Problem statement: Rewrite the material from its start through the line containing "pos(1108,30)", replacing "screenshot" with "screen capture" and changing nothing else. Omit the pictures from your answer.

** begin Recorded data **

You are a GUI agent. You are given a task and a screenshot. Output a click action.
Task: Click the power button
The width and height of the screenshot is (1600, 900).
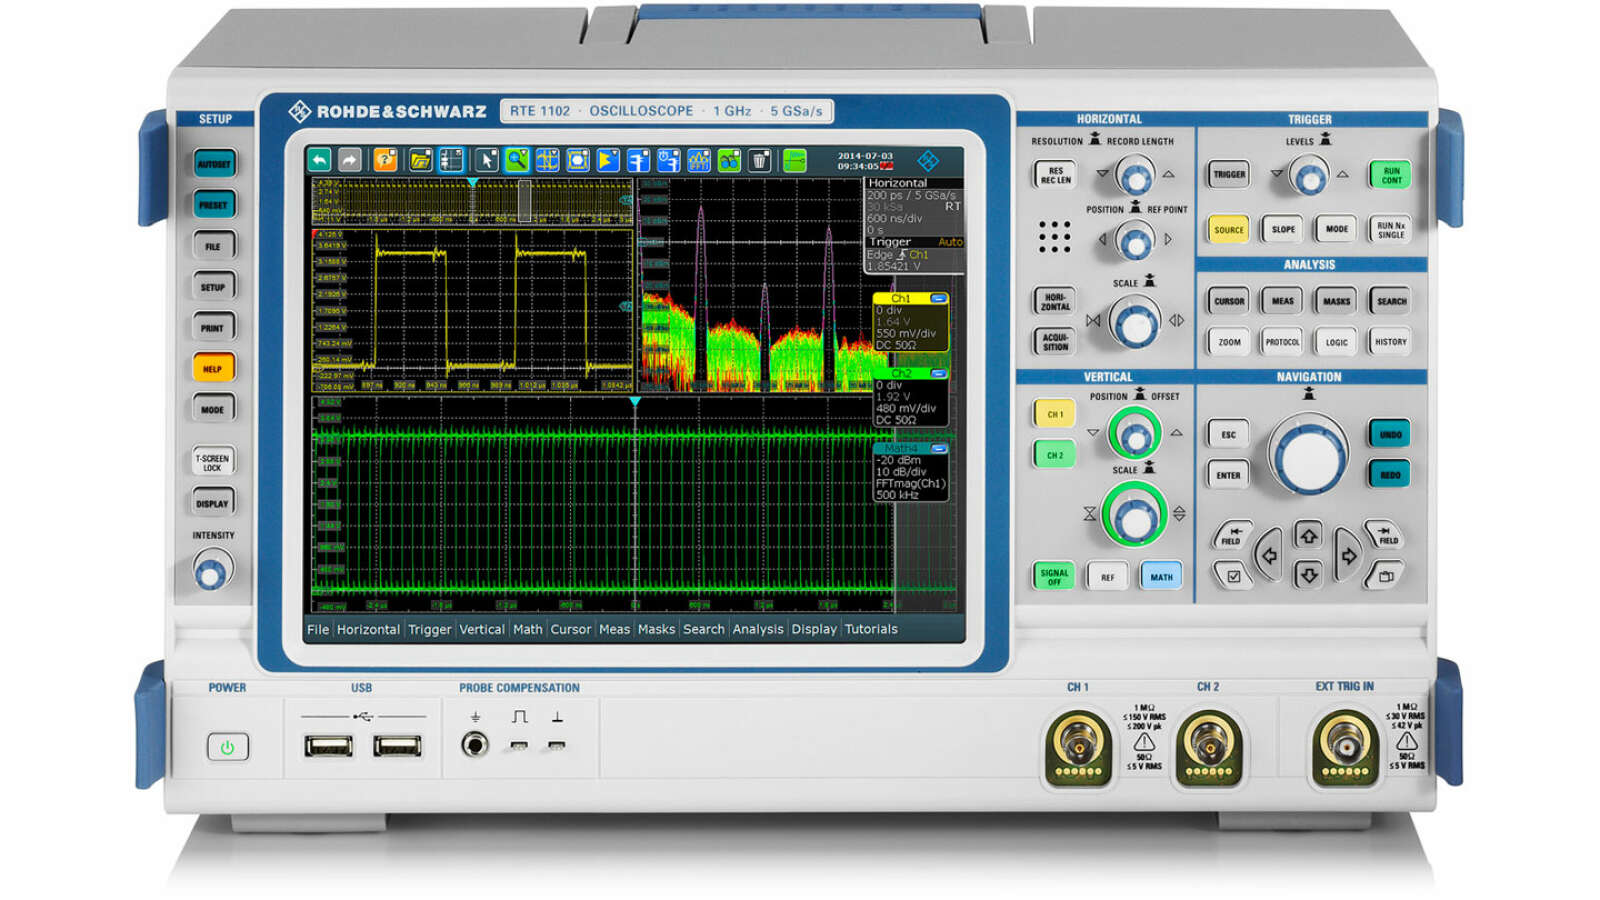[228, 747]
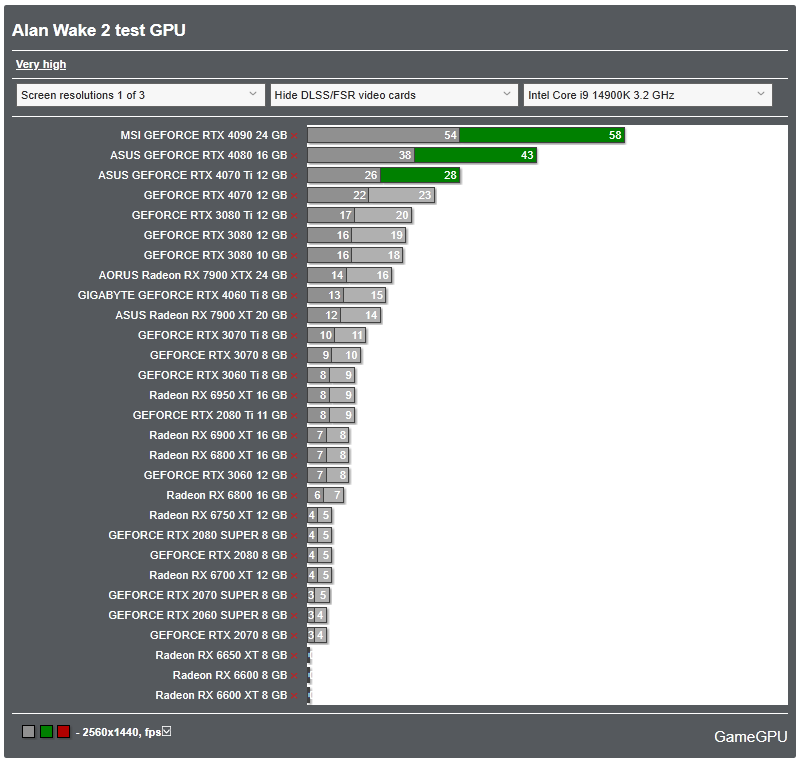Remove MSI GEFORCE RTX 4090 red X icon
Image resolution: width=798 pixels, height=760 pixels.
[294, 135]
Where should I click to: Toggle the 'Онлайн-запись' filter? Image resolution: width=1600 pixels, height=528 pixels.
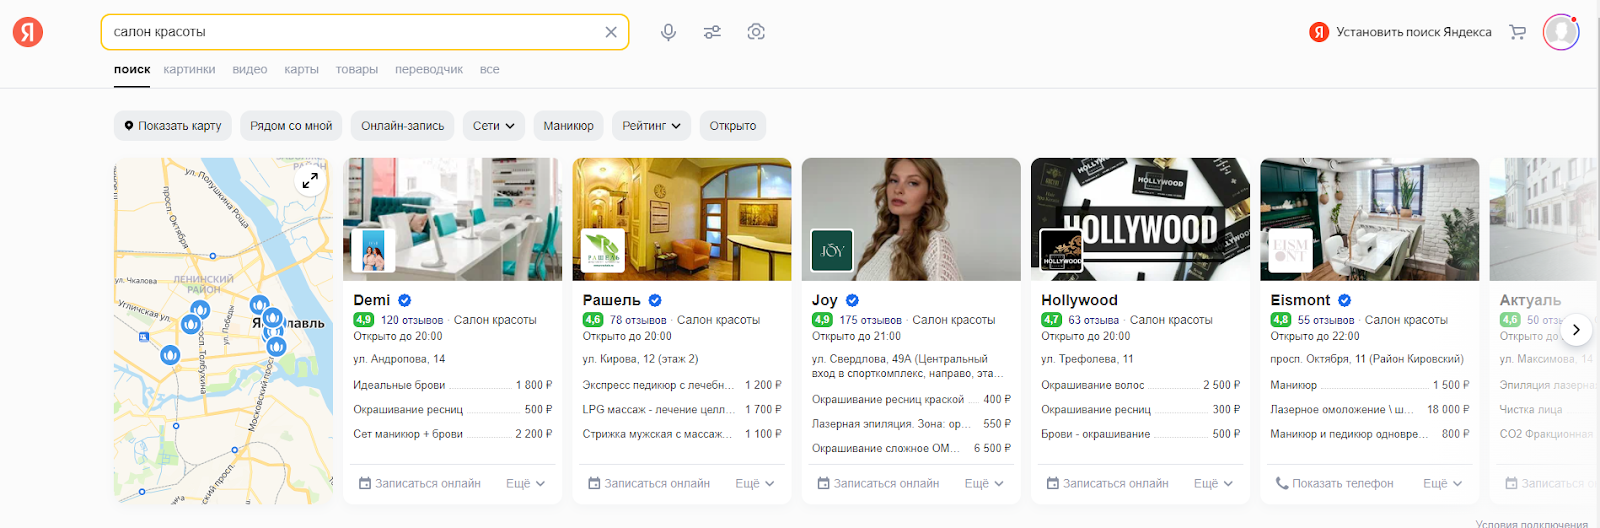click(402, 126)
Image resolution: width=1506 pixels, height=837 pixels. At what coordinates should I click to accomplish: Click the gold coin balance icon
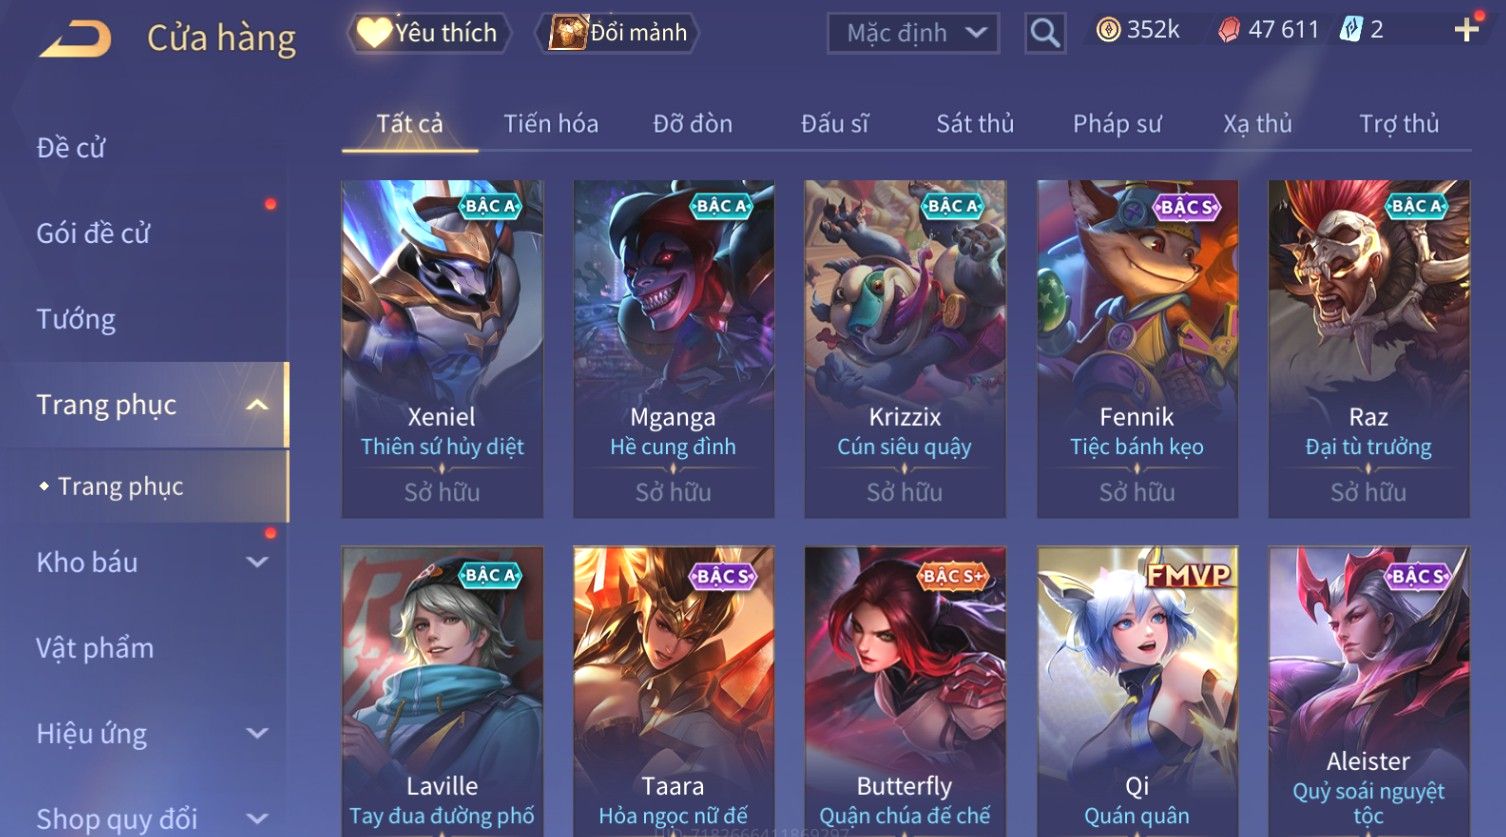pos(1108,30)
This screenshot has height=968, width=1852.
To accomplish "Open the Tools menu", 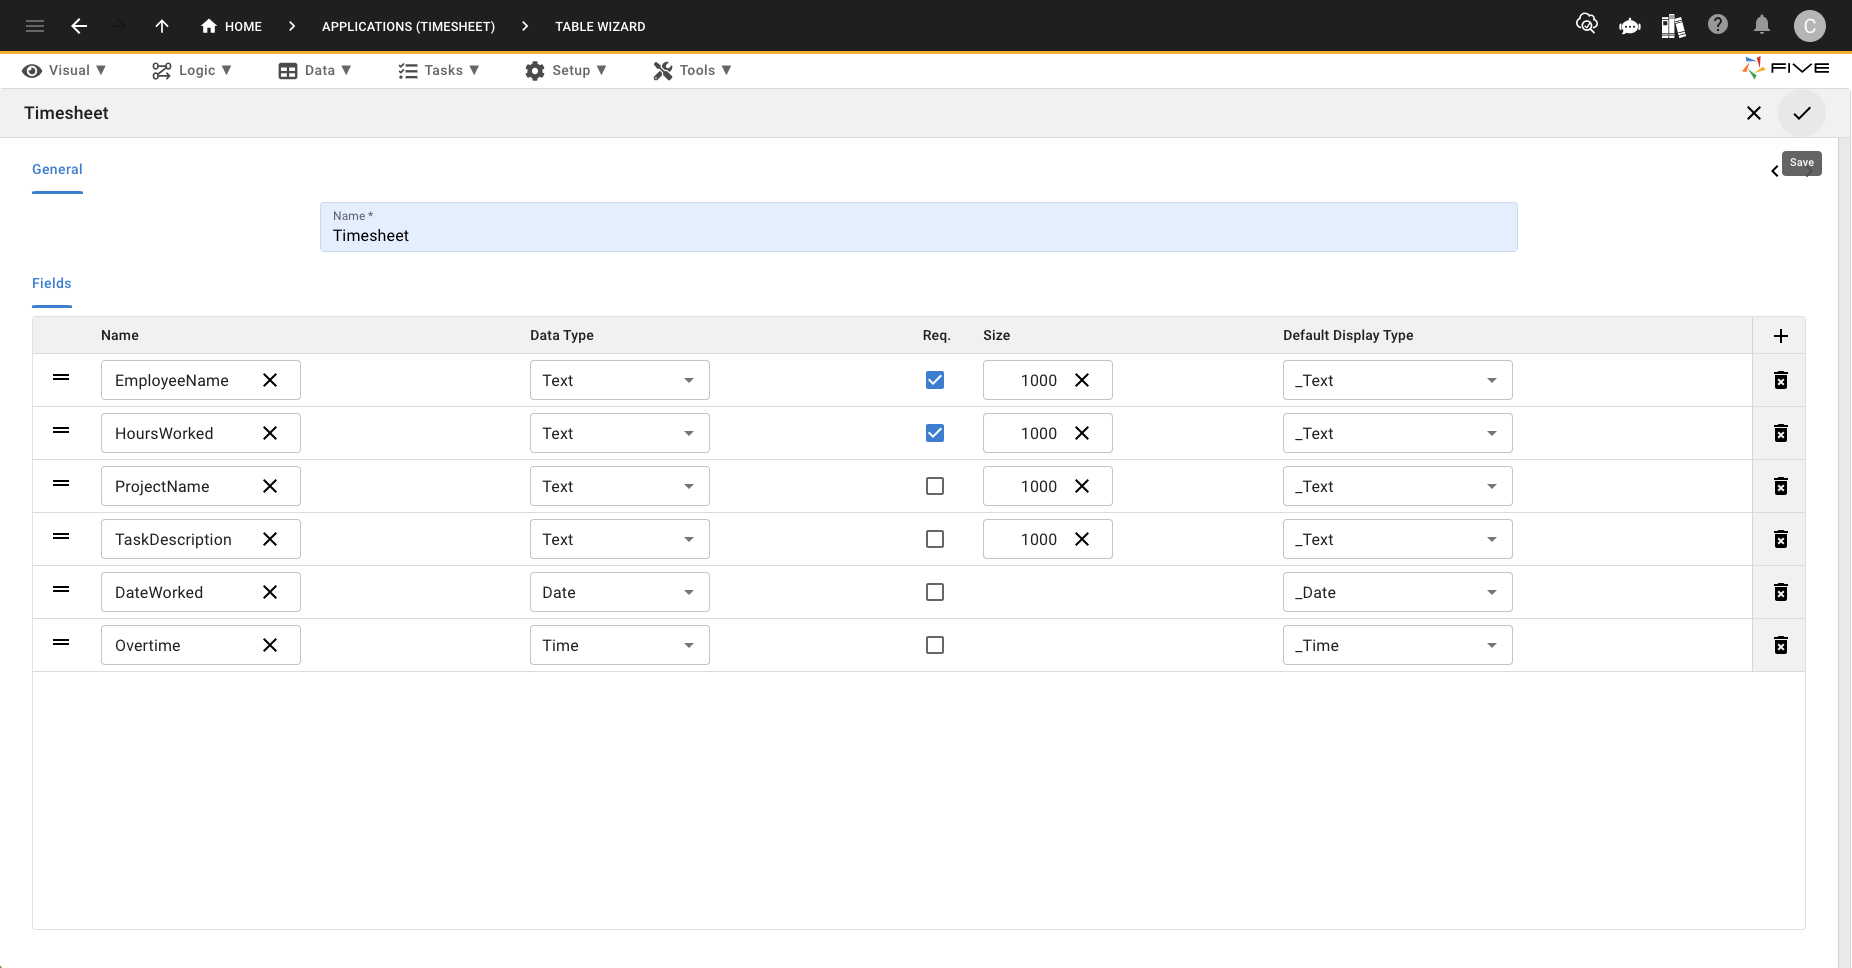I will pyautogui.click(x=691, y=70).
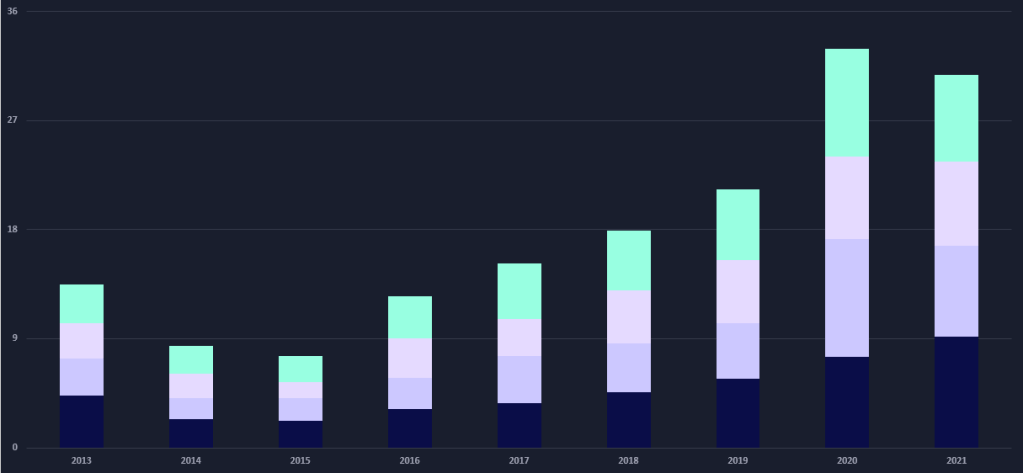Click the lavender segment of the 2019 bar
Viewport: 1023px width, 473px height.
(737, 350)
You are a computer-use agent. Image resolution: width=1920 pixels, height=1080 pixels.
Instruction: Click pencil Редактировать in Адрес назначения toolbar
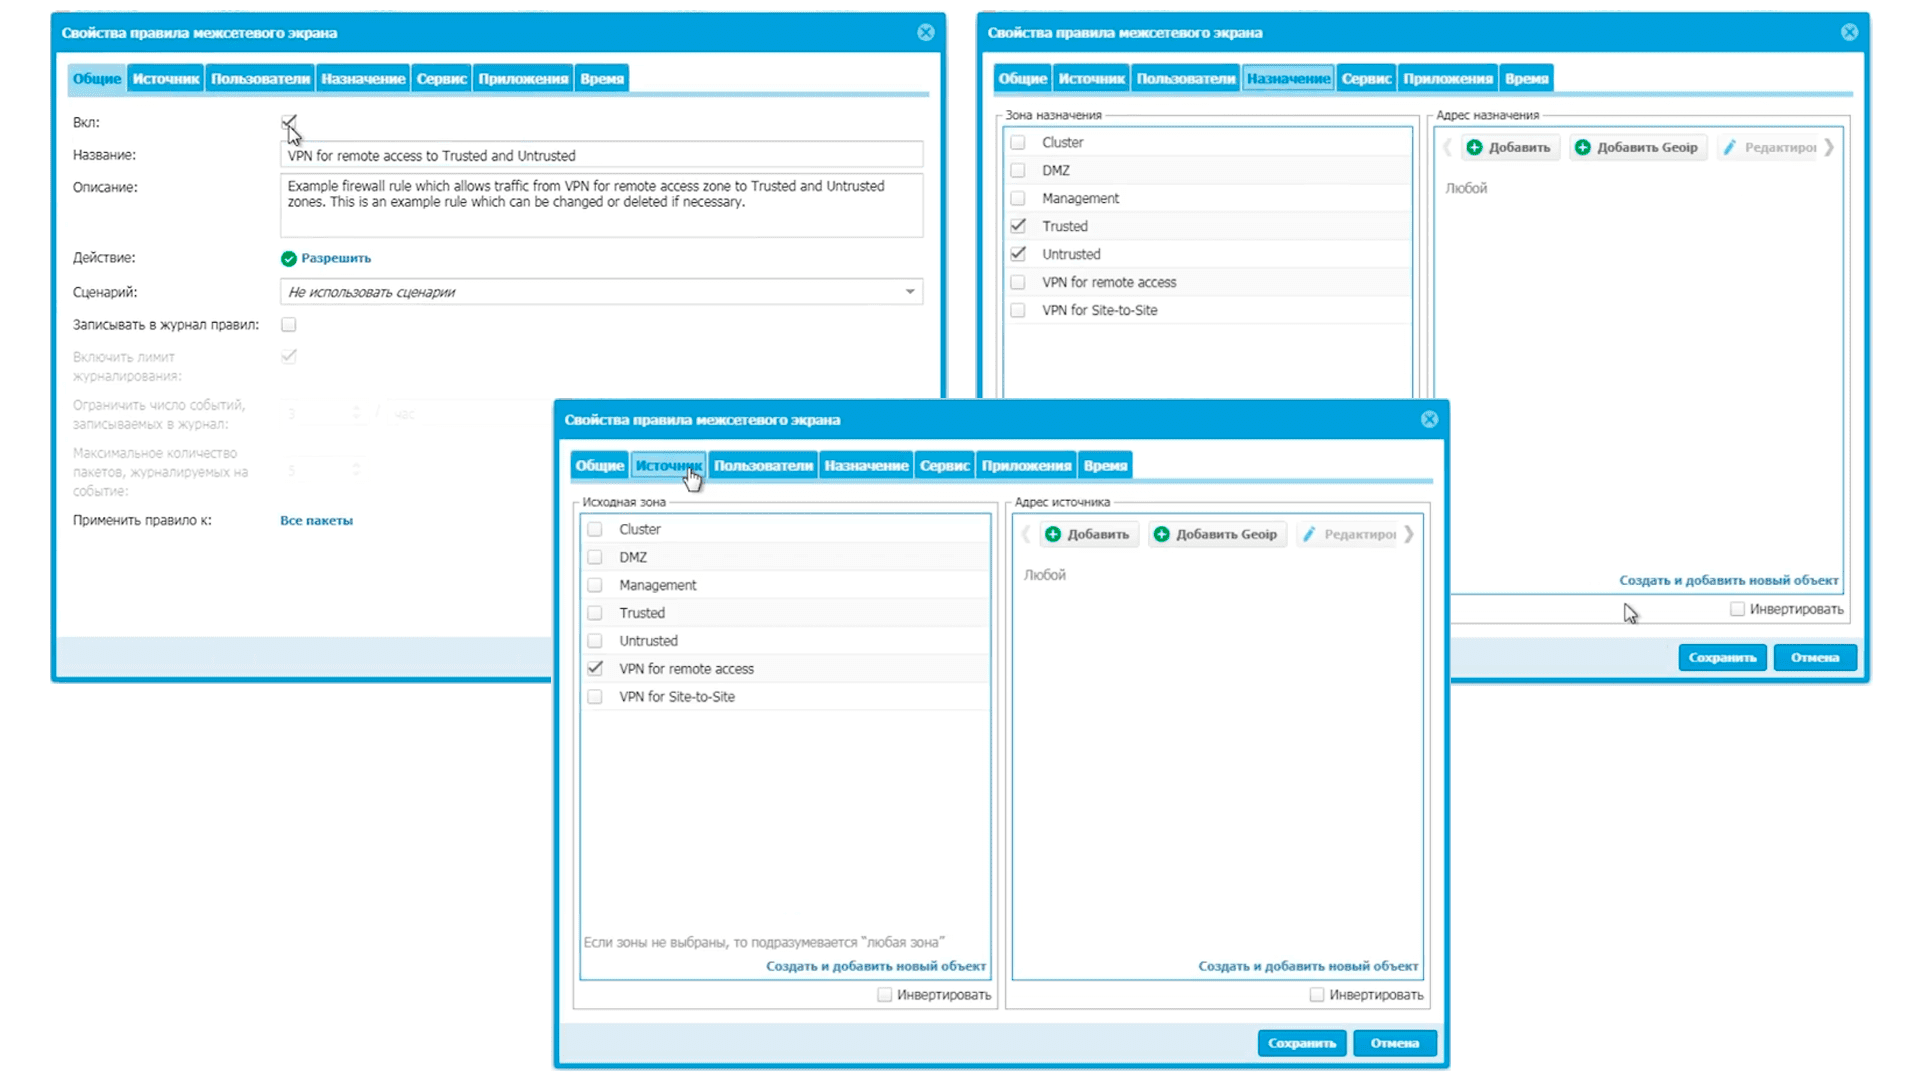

** end Recorded data **

Output for this exercise:
You are a GUI agent. You are given a task and a screen capture. Output a click action.
Task: Click the power button
The width and height of the screen capture is (1600, 900).
[228, 747]
Remove MSI GEFORCE RTX 4090 red X icon
Image resolution: width=798 pixels, height=760 pixels.
[294, 135]
Where should I click to: Toggle the 'Онлайн-запись' filter? Image resolution: width=1600 pixels, height=528 pixels.
click(402, 126)
Image resolution: width=1506 pixels, height=837 pixels. At what coordinates should I click to accomplish: Click the gold coin balance icon
pos(1108,30)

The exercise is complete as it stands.